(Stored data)

----------------------------------------

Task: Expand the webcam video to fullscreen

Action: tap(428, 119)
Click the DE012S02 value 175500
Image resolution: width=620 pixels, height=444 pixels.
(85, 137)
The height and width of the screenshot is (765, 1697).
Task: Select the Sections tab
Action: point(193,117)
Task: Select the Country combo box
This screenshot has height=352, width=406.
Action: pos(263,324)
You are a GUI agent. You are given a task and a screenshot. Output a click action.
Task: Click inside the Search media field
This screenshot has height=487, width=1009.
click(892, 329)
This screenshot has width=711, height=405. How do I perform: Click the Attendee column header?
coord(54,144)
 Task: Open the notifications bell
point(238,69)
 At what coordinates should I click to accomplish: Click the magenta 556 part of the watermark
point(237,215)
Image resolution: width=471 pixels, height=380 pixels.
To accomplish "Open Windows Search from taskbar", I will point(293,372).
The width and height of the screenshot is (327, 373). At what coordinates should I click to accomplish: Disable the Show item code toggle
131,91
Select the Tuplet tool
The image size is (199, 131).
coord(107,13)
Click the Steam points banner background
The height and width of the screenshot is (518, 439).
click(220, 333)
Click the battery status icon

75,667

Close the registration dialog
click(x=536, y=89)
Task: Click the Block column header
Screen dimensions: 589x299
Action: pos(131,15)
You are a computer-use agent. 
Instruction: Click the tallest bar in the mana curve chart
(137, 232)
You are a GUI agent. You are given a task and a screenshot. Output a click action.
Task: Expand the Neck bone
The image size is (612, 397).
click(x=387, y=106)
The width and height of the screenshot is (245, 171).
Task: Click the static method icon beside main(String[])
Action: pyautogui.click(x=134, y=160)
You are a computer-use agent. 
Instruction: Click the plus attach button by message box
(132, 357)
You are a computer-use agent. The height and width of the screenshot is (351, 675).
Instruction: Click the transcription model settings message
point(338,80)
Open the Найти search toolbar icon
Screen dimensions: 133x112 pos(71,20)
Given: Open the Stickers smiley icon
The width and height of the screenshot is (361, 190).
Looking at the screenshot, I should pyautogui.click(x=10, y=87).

----------------------------------------

§ Aim of the task
Nothing in the data may be omitted; transcribe it exactly.

§ Expected output
Task: Expand the webcam video to fullscreen

Action: tap(428, 119)
Click the DE012S02 value 175500
Image resolution: width=620 pixels, height=444 pixels.
(85, 137)
The height and width of the screenshot is (765, 1697).
Task: Select the Sections tab
Action: point(193,117)
Task: Select the Country combo box
This screenshot has height=352, width=406.
Action: pos(263,324)
You are a GUI agent. You are given a task and a screenshot. Output a click action.
Task: Click inside the Search media field
This screenshot has height=487, width=1009.
click(892, 329)
This screenshot has width=711, height=405. How do I perform: Click the Attendee column header?
coord(54,144)
 Task: Open the notifications bell
point(238,69)
 At what coordinates should I click to accomplish: Click the magenta 556 part of the watermark
point(237,215)
Image resolution: width=471 pixels, height=380 pixels.
To accomplish "Open Windows Search from taskbar", I will point(293,372).
The width and height of the screenshot is (327, 373). At what coordinates should I click to accomplish: Disable the Show item code toggle
131,91
Select the Tuplet tool
The image size is (199, 131).
coord(107,13)
Click the Steam points banner background
The height and width of the screenshot is (518, 439).
click(220, 333)
Click the battery status icon

75,667

Close the registration dialog
click(x=536, y=89)
Task: Click the Block column header
Screen dimensions: 589x299
Action: pos(131,15)
You are a computer-use agent. 
Instruction: Click the tallest bar in the mana curve chart
(137, 232)
You are a GUI agent. You are given a task and a screenshot. Output a click action.
Task: Expand the Neck bone
The image size is (612, 397).
click(x=387, y=106)
The width and height of the screenshot is (245, 171).
Task: Click the static method icon beside main(String[])
Action: pyautogui.click(x=134, y=160)
You are a computer-use agent. 
Instruction: Click the plus attach button by message box
(132, 357)
You are a computer-use agent. The height and width of the screenshot is (351, 675).
Instruction: Click the transcription model settings message
point(338,80)
Open the Найти search toolbar icon
Screen dimensions: 133x112 pos(71,20)
Given: Open the Stickers smiley icon
The width and height of the screenshot is (361, 190).
Looking at the screenshot, I should pyautogui.click(x=10, y=87).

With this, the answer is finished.